West Bengal assembly elections, 1996: Narayangarh
| Party |  | Candidate | Votes | % | ±% |
|---|---|---|---|---|---|
|  | CPI(M) | Dr. Surjya Kanta Mishra | 79,565 | 60.78 |  |
|  | INC | Salil Kr. Das Pattanayak | 39,911 | 30.49 |  |
|  | BJP | Dilip Kumar Patra | 6,526 | 4.99 |  |
|  | Independent | Panchanan Pradhan | 4,894 | 3.74 |  |
| Turnout |  |  | 1,30,896 | 89.20 |  |
|  | CPI(M) hold |  | Swing | -14.87# |  |

=== 1991 ===
In the 1991 elections, Dr. Surjya Kanta Mishra of CPI(M) defeated his nearest rival Salil Kumar Das Pattanayak of Congress.
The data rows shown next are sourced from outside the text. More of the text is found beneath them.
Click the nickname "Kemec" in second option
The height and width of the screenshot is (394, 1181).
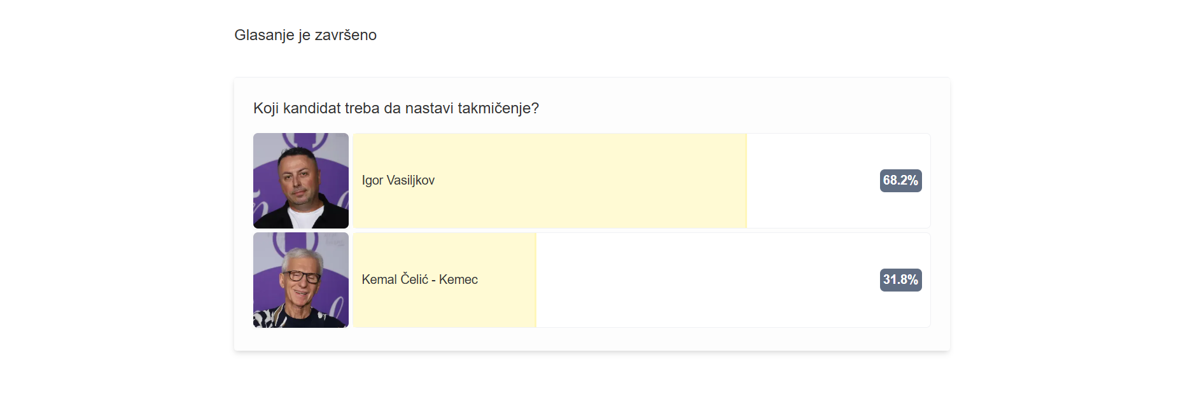pyautogui.click(x=458, y=280)
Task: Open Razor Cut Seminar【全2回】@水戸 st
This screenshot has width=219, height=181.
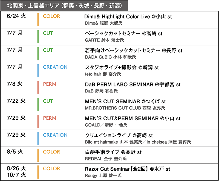Action: click(128, 169)
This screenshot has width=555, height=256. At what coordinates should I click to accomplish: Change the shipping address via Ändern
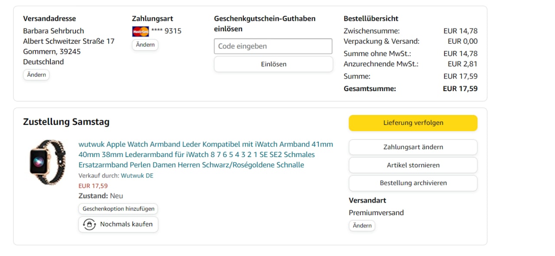[x=36, y=75]
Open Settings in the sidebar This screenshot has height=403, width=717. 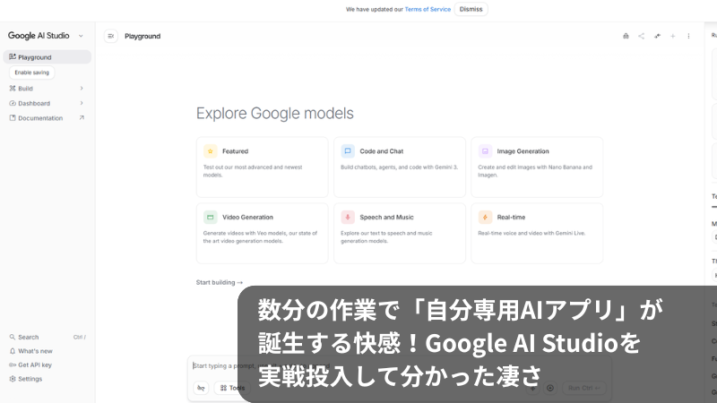(x=30, y=379)
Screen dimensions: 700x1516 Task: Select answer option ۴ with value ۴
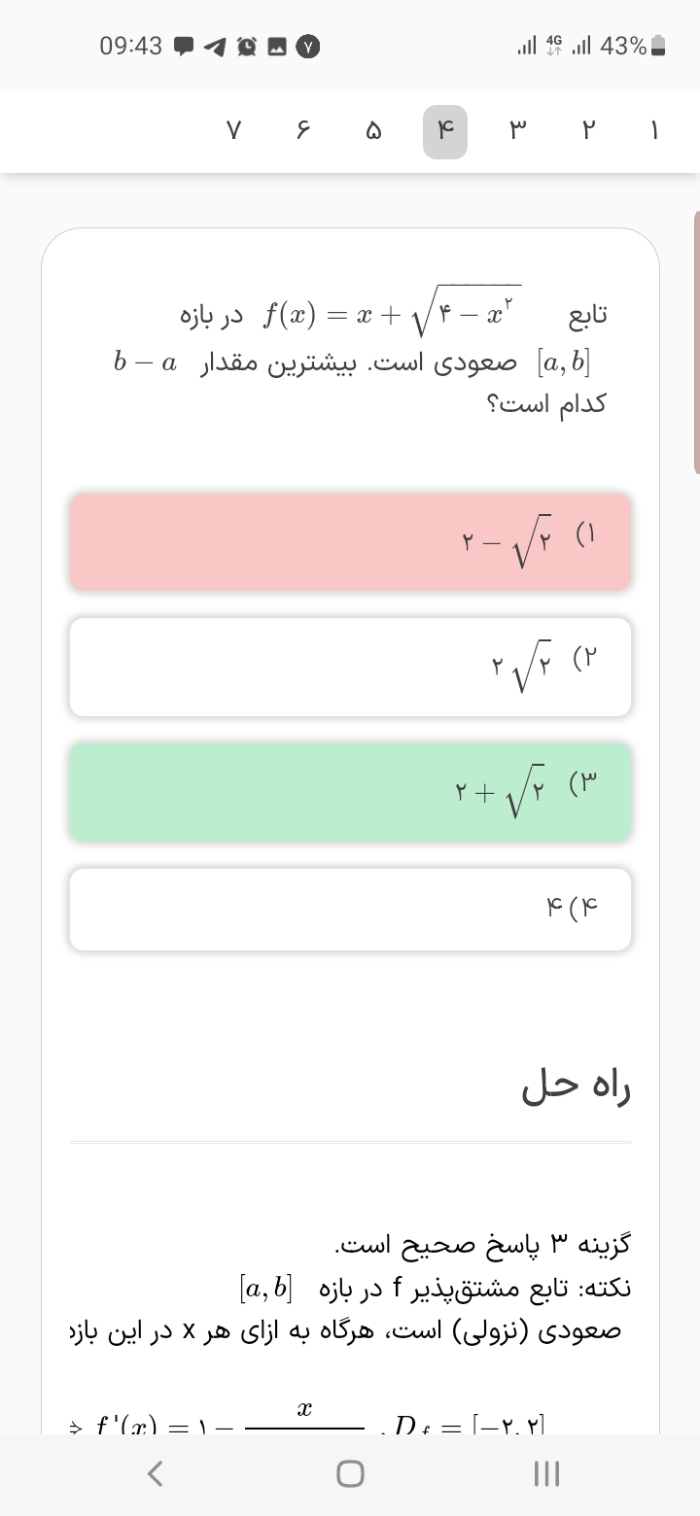coord(350,910)
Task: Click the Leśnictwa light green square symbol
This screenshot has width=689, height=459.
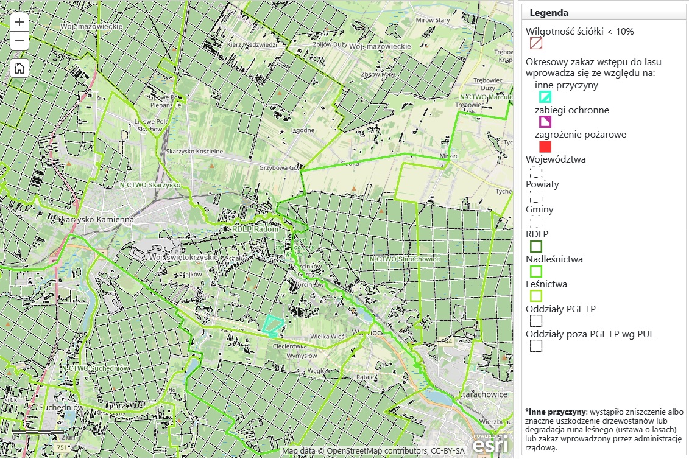Action: tap(536, 296)
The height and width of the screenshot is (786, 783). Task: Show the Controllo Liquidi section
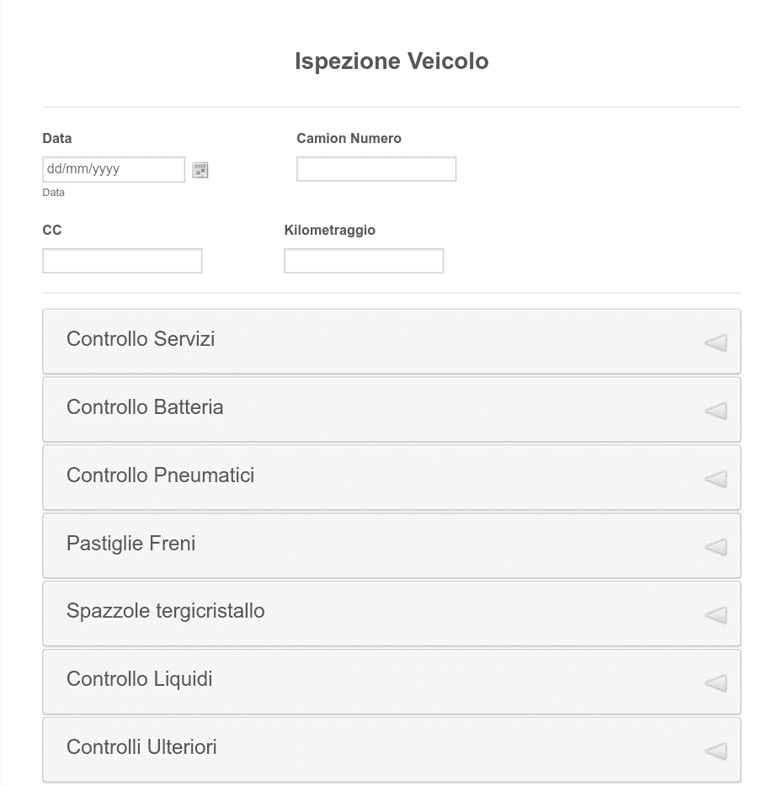point(392,682)
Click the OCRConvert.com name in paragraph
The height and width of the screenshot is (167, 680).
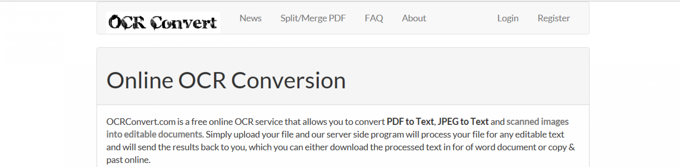tap(141, 122)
West Bengal assembly elections, 1991: Narayangarh
| Party |  | Candidate | Votes | % | ±% |
|---|---|---|---|---|---|
|  | CPI(M) | Dr. Surjya Kanta Mishra | 61,898 | 55.80 |  |
|  | INC | Salil Das Pattanayak | 39,631 | 35.73 |  |
|  | BJP | Bijoy Krishna Tewari | 4,047 | 3.65 |  |
|  | Independent | Panchanan Pradhan | 3,555 | 3.20 |  |
|  | JP | Asok Kumar Das | 815 | 0.73 |  |
|  | Independent | Niranjan Patra | 753 | 0.68 |  |
|  | Independent | Saktipada Guchhait | 232 | 0,21 |  |
| Turnout |  |  | 1,30,896 | 89.20 |  |
|  | CPI(M) hold |  | Swing |  |  |

=== 1972 ===
Braja Kishore Maity of Congress won in 1972 and 1971. Mihir Kumar Laha of Bangla Congress won in 1969. K.D.Roy of Congress won in 1967. Krishna Prasad Mondal of Congress won in 1962. The Narayanagarh seat was not there in 1957. In independent India's first election in 1951, Surendranath Pramanik of KMPP and Krishna Chandra Satpati of BJS won the Narayangarh dual seat.